My initial thought is that I'd expect that the load should be
associated with the consumer, not with the regulator. The way you
have it specified in the device tree it's associated with the
regulator. The distinction would only matter if:
A) there was another consumer of this rail
B) that other consumer could actually make due with a lower power mode
of the regulator.
C) we knew for sure that the SD card wouldn't draw (much) power from
this rail when the SD driver told it to be off.
In your system A) isn't true so thus it doesn't matter. Even if A)
and B) were true though, I'm not sure I'd trust random SD cards
plugged into the system to not draw power. Given that a random SD
card might draw power from the rail even if the driver wants the
regulator off then perhaps your "system-load" solution is the most
correct thing after all.
NOTE: another option would be to change the regulator driver to just
force this rail to a high power mode and never let it change. That's
what we're doing on a SDM845-based board. When the regulator is off
the mode doesn't matter and as per the above argument we always want
it in high power mode when it's on.
> I see that there are 8 users of regulator-system-load but most are all
> addressing this same issue with the SD card.
> qcom-msm8974-sony-xperia-castor.dts sets the load to 500 mA but all of
> the other msm8974-based SOCs use 200 mA. I'm not sure if this is
> correct.
Interestingly enough I think the max load here is specified by the SD
card specification. My quick reading of the SD spec shows that you
could do all sorts of complex negotiation with the card about how much
load it could take up but Linux didn't actually support that. If I'm
reading it right the default is 200 mA.

* [Required tasks]:
- 1) In the regulator load discussion, what load does qcom-msm8974-sony-xperia-castor.dts set?
- 2) Pick up the regulator load discussion right after its final sentence and keep writing it.

[Item coordinate data]
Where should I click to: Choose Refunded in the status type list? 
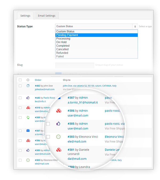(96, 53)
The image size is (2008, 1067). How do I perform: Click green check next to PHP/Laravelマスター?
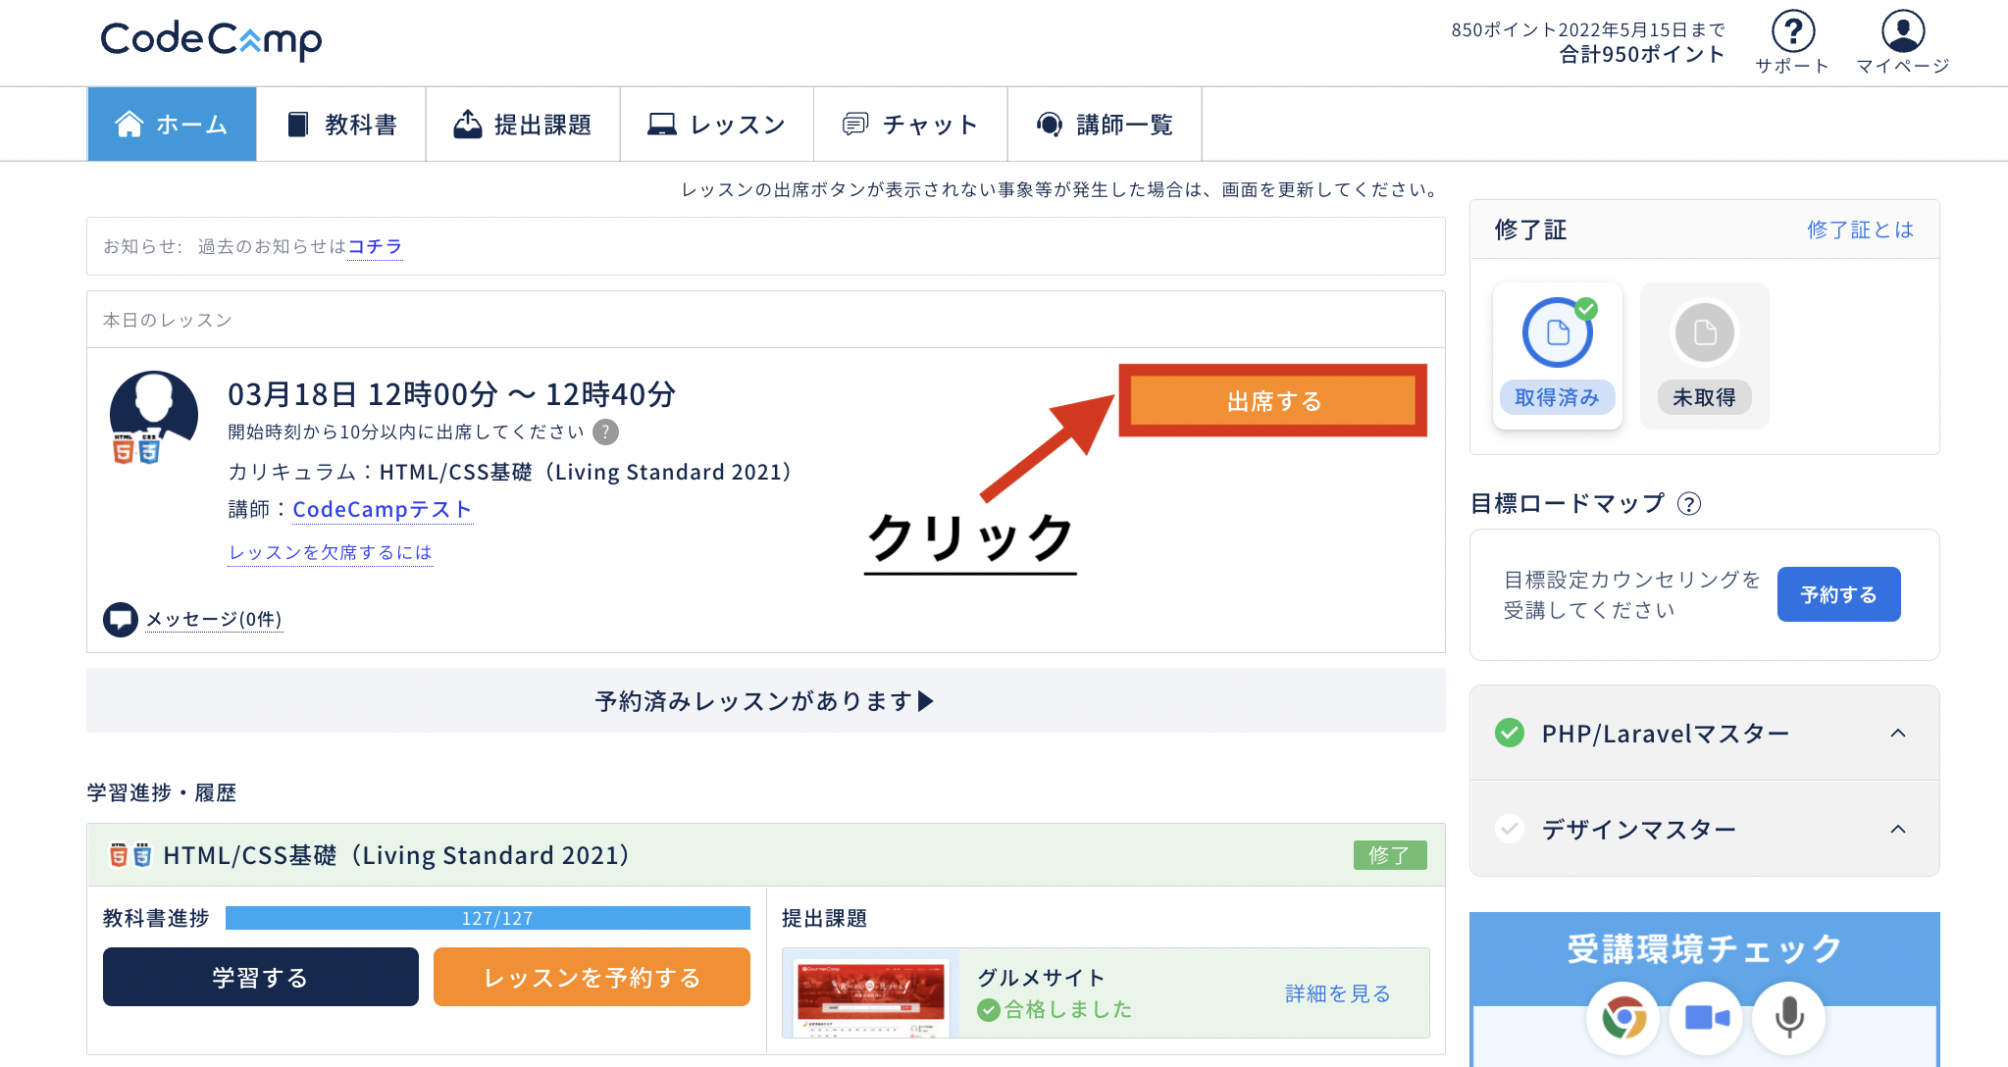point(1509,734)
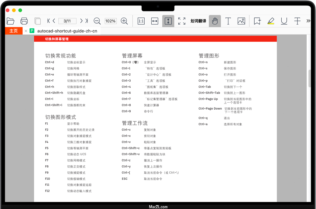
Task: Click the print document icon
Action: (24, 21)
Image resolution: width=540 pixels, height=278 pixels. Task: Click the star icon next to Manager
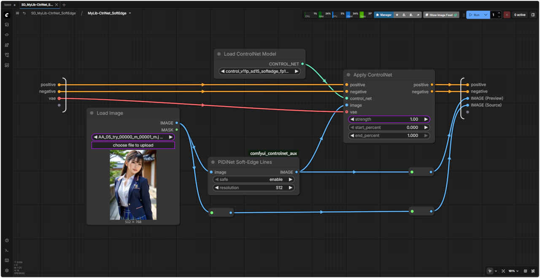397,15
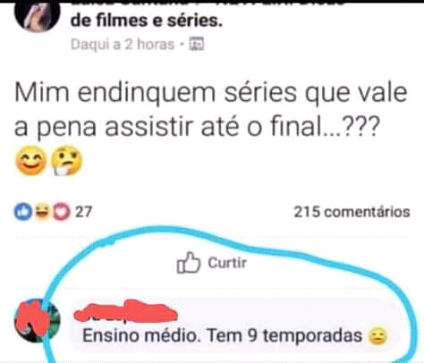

* [Responses in order]:
- 1) 500 mA

- 2)
It's unlikely that really matters though. I doubt your regulator has
a different mode for 200 mA vs. 500 mA.
> > +++ b/drivers/regulator/core.c
> > @@ -1344,6 +1344,12 @@ static int set_machine_constraints(struct
> > regulator_dev *rdev,
> > rdev_err(rdev, "failed to set initial mode: %d\n", ret);
> > return ret;
> > }
> > + } else if (rdev->constraints->system_load) {
> > + /*
> > + * We'll only apply the initial system load if an
> > + * initial mode wasn't specified.
> > + */
> > + drms_uA_update(rdev);
> > }
>
> Yes, this patch corrects the issue for me. You can add my tags if you
> end up applying it:
>
> Reported-by: Brian Masney <masneyb@...tation.org>
> Tested-by: Brian Masney <masneyb@...tation.org>
Sent. See <http://lkml.kernel.org/r/20181126170827.160567-1-dianders@chromium.org>.
Looks like Mark already applied it. Thanks, Mark!
> Thanks for the quick response!
Thanks for the quick report and testing. I'm very happy that it was
something as simple as this and not some complex interaction.